--- Stored data ---

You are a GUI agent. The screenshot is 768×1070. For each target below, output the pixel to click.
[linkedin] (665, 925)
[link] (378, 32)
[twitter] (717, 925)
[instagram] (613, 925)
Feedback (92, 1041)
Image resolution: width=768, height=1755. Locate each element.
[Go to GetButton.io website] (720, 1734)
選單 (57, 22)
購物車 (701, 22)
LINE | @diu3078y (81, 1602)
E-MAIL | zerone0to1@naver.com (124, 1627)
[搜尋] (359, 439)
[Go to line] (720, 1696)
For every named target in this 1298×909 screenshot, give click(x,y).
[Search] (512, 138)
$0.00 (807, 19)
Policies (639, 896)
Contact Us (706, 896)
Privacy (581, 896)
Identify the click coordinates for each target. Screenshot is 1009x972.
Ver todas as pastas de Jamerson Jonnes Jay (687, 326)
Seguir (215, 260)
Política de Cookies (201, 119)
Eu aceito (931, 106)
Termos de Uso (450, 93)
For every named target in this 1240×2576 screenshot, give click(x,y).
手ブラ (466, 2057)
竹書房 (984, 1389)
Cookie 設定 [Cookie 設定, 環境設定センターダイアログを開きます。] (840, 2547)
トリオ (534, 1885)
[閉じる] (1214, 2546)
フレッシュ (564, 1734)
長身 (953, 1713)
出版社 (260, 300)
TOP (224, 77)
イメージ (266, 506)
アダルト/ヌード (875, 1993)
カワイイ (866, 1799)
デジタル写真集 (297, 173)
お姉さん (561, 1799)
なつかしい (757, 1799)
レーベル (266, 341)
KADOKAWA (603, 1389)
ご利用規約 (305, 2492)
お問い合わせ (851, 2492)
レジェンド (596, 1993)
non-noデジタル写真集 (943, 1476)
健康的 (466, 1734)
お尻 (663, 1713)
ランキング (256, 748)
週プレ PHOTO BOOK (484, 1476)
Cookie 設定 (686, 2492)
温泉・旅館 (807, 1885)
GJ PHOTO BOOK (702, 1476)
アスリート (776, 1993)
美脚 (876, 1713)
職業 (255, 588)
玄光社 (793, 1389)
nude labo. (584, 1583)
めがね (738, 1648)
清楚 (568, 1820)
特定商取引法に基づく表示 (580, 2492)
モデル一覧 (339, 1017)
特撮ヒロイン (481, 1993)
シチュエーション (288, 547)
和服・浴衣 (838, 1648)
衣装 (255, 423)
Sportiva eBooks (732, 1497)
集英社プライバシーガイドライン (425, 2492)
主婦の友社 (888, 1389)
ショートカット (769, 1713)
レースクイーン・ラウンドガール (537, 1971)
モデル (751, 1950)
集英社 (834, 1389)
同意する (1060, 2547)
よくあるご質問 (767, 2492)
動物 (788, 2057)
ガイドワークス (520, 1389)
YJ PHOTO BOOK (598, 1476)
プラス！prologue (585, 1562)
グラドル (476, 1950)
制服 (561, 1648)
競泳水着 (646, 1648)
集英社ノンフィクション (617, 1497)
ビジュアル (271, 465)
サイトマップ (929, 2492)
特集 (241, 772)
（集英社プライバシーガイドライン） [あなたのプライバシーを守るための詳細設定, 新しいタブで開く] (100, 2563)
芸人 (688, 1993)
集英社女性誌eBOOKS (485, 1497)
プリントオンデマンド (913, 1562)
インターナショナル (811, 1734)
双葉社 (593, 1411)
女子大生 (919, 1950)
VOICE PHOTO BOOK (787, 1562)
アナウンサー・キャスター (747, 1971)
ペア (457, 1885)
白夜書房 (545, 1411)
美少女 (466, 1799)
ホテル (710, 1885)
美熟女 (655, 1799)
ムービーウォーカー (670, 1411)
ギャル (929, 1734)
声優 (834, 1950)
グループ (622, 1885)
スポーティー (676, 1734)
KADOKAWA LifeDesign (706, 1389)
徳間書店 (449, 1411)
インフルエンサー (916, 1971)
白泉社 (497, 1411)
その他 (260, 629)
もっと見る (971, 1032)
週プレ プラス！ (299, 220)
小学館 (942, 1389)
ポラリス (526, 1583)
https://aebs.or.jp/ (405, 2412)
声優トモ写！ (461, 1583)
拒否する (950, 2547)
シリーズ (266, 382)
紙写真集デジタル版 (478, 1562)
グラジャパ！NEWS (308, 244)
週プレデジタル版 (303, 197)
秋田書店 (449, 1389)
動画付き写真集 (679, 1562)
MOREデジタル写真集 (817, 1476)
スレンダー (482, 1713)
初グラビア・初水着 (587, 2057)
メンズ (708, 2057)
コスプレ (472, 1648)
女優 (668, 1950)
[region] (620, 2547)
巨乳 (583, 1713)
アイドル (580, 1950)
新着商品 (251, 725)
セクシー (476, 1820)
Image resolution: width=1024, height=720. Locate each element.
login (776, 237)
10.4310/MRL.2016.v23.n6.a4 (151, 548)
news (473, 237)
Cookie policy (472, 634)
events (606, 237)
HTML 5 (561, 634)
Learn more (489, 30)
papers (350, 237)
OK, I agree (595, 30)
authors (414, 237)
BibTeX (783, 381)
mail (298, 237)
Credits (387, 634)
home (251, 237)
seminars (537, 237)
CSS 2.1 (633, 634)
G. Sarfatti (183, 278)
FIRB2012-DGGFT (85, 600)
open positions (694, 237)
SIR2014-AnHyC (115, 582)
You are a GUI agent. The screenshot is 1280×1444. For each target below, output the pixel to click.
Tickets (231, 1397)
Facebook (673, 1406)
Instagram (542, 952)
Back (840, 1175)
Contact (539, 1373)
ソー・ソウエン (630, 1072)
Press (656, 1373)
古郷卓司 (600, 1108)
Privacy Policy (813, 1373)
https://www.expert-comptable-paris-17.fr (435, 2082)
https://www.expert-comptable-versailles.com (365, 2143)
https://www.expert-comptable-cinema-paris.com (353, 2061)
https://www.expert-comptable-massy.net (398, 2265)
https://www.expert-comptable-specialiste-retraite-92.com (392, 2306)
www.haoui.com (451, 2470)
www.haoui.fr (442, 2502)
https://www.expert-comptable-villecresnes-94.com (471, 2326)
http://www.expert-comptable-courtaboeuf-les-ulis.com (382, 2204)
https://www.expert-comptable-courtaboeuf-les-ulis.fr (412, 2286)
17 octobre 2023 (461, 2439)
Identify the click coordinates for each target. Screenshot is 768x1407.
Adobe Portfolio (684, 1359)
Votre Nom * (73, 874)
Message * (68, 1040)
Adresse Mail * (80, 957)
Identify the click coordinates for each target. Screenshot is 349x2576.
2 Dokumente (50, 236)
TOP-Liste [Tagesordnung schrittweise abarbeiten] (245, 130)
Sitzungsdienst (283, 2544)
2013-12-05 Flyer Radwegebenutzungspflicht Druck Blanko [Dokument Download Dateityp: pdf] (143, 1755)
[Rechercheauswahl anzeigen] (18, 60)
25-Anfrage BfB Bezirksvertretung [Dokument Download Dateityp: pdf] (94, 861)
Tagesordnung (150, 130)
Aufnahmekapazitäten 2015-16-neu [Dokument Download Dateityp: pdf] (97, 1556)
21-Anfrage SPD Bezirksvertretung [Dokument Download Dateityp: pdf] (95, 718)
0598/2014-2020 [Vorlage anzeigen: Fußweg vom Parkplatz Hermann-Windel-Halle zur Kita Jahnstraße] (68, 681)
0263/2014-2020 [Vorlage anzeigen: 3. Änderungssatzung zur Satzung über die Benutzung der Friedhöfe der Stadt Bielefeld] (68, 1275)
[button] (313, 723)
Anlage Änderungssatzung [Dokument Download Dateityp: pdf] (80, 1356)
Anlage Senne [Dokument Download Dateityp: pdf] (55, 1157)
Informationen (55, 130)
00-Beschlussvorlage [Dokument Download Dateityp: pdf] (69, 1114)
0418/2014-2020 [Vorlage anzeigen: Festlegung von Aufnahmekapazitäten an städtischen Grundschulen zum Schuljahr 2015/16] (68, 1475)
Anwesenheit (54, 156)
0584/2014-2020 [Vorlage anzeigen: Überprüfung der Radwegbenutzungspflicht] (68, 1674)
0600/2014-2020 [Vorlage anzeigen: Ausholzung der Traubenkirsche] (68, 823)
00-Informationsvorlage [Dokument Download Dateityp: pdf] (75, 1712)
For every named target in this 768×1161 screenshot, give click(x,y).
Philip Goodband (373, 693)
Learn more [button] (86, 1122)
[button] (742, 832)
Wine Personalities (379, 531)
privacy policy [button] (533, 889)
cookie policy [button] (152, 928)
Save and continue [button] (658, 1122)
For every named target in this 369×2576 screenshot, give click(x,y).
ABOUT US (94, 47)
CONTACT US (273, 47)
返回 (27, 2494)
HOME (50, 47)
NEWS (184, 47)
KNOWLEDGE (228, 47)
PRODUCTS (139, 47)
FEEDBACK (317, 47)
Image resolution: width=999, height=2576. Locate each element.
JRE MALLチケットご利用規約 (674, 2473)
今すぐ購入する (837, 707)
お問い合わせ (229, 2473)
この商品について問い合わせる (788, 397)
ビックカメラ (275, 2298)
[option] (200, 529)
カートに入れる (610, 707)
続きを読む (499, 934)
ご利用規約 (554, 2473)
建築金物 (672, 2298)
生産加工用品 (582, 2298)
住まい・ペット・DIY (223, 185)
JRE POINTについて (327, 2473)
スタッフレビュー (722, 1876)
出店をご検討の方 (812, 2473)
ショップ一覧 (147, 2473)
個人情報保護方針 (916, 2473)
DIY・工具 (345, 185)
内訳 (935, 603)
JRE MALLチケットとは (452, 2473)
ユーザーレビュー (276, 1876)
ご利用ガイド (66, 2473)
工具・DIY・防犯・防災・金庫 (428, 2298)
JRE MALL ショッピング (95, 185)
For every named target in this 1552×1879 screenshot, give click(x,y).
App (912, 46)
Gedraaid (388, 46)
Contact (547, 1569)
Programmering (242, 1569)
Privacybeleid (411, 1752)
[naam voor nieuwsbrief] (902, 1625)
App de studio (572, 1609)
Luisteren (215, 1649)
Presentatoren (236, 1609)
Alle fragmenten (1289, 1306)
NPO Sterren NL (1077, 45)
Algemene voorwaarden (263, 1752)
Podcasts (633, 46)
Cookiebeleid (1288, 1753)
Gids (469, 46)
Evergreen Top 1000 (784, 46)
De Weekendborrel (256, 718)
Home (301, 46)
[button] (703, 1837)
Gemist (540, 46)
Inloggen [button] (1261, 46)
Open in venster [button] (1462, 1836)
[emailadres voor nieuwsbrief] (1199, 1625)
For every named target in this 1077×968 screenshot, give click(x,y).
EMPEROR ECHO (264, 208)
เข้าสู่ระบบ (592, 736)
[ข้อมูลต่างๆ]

---

§ To do
Begin at the line that contains "衣装 (255, 423)" and stop after the line that contains "芸人 (688, 1993)". Write those records out again with "PHOTO BOOK" swapped for "PHOTOBOOK" and everything else left the same.

§ Reply to the exercise
衣装 (255, 423)
Sportiva eBooks (732, 1497)
集英社プライバシーガイドライン (425, 2492)
主婦の友社 (888, 1389)
ショートカット (769, 1713)
レースクイーン・ラウンドガール (537, 1971)
モデル (751, 1950)
集英社 (834, 1389)
同意する (1060, 2547)
よくあるご質問 (767, 2492)
動物 (788, 2057)
ガイドワークス (520, 1389)
YJ PHOTOBOOK (598, 1476)
プラス！prologue (585, 1562)
グラドル (476, 1950)
制服 (561, 1648)
競泳水着 (646, 1648)
集英社ノンフィクション (617, 1497)
ビジュアル (271, 465)
サイトマップ (929, 2492)
特集 (241, 772)
（集英社プライバシーガイドライン） [あなたのプライバシーを守るための詳細設定, 新しいタブで開く] (100, 2563)
芸人 (688, 1993)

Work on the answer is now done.